◆ TEXT TO READ ◆
»»
Full Metal Jacket


Directed by Stanley Kubrick
Starring Matthew Modine, Vincent D’Onofrio, Lee Ermey, Adam Baldwin
USA/UK, 1987
Rated R (war violence, strong language)

C-

DR. STRANGELOVE CAN'T DO REALITY
The fact that Full Metal Jacket, Stanley Kubrick’s Vietnam War movie, was filmed entirely on soundstages in England has been advertised by many critics as if it were a quality of the film. It certainly is a different way of working out locations. Full Metal Jacket abandons the Oliver Stone war epic and opts for a clumsy string of ‘Nam vignettes. Sadly, unique approaches cannot salvage a dead movie, which is what I think Full Metal Jacket is. Labeled the cinema’s "master" by countless film fans, historians, and filmmakers, Stanley Kubrick has made a few masterpieces: 2001: A Space Odyssey, his galactic opera, and Dr. Strangelove, his festival of Cold War caricatures. These films were brilliant because they discussed things that were valuable or poked fun at certain issues in frightening ways. Full Metal Jacket has been hailed in many arenas as the definitive war film which surprises me because the movie, a two-part epic wanna-be, and its isolated anecdotes, though slightly amusing, are either war clichés or seemingly fabricated horror shows of hilarity. Is this what the Vietnam War was about?

Full Metal Jacket (the title refers to ammunition) seems to house two short films. Both have the film’s central hero, a private nicknamed Joker (Matthew Modine), but they seem unrelated. The first segment of the film depicts the horrors of basic training. Several marine recruits are at the South Carolina bootcamp which is dominated by the instructor from hell, Sgt. Hartman (Lee Ermey). He verbally and physically abuses the men (he calls them "ladies" and "maggots"), shooting insanely rude remarks like bullets, violating them, and forcing them to violate themselves and their beliefs. Hartman finds a pet victim in a heavy klutz named Leonard or, as he is renamed, Gomer Pyle (Vincent D’Onofrio). While the film’s focal point, Pvt. Joker, struggles to help Pyle in this netherworld, the entire camp gets punished for every frequent mistake Pyle makes.
««
◆ ROWS ◆
»»
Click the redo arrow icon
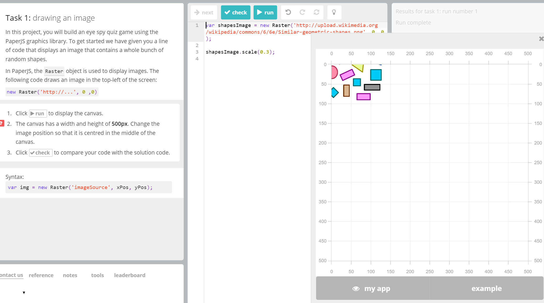The height and width of the screenshot is (303, 544). click(302, 12)
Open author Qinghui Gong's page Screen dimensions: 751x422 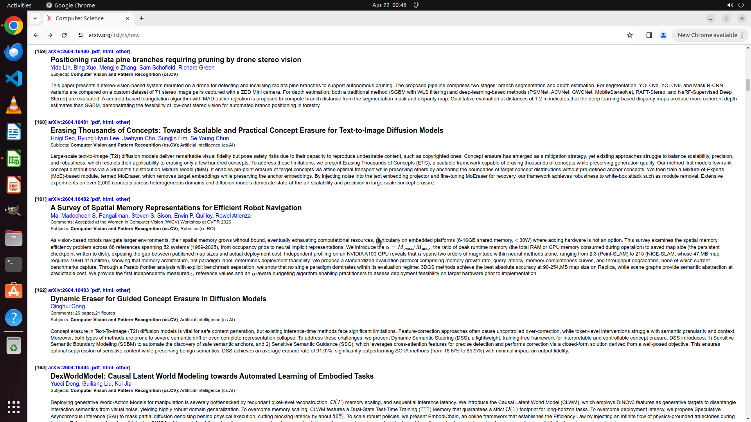(68, 306)
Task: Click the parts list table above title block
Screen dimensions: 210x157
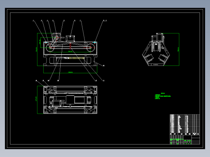Action: [x=185, y=124]
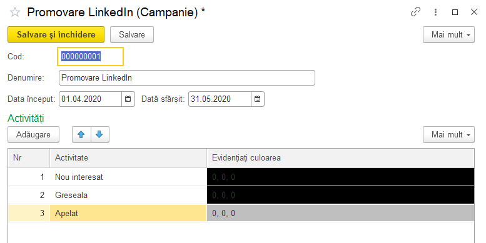
Task: Click Salvare și închidere button
Action: (x=56, y=34)
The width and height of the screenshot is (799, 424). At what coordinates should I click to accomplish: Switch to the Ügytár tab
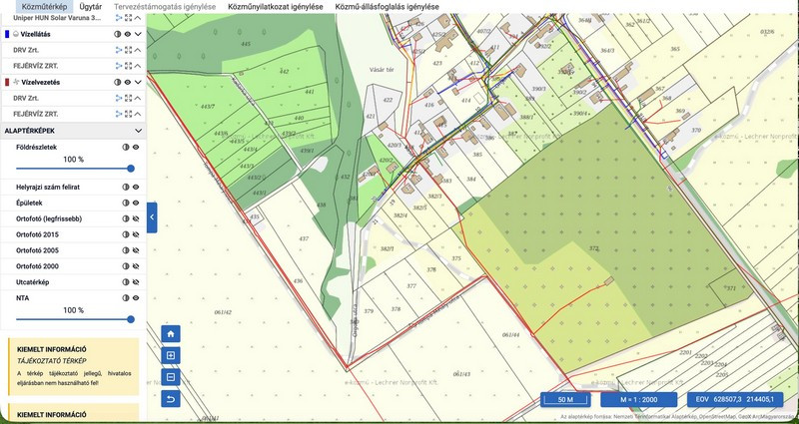pyautogui.click(x=90, y=6)

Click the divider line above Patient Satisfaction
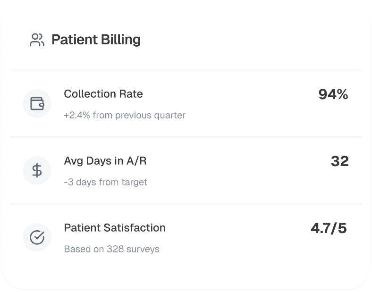186,204
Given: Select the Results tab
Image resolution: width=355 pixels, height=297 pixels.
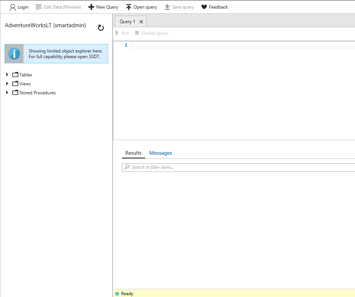Looking at the screenshot, I should click(x=133, y=153).
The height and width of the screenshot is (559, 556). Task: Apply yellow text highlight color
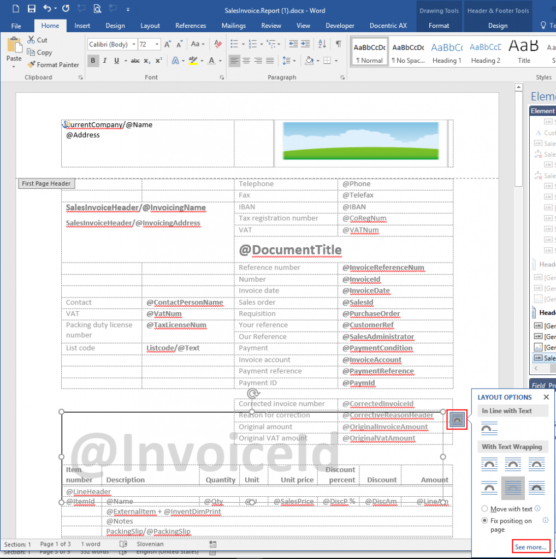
««
◆ WHAT THE TASK ASKS ◆
Copy the passage of the Full Metal Jacket review between "Full Metal Jacket (the" and "mistake Pyle makes.", inclusive, switching "klutz" to "oaf".

◆ EXERCISE ANSWER ◆
Full Metal Jacket (the title refers to ammunition) seems to house two short films. Both have the film’s central hero, a private nicknamed Joker (Matthew Modine), but they seem unrelated. The first segment of the film depicts the horrors of basic training. Several marine recruits are at the South Carolina bootcamp which is dominated by the instructor from hell, Sgt. Hartman (Lee Ermey). He verbally and physically abuses the men (he calls them "ladies" and "maggots"), shooting insanely rude remarks like bullets, violating them, and forcing them to violate themselves and their beliefs. Hartman finds a pet victim in a heavy oaf named Leonard or, as he is renamed, Gomer Pyle (Vincent D’Onofrio). While the film’s focal point, Pvt. Joker, struggles to help Pyle in this netherworld, the entire camp gets punished for every frequent mistake Pyle makes.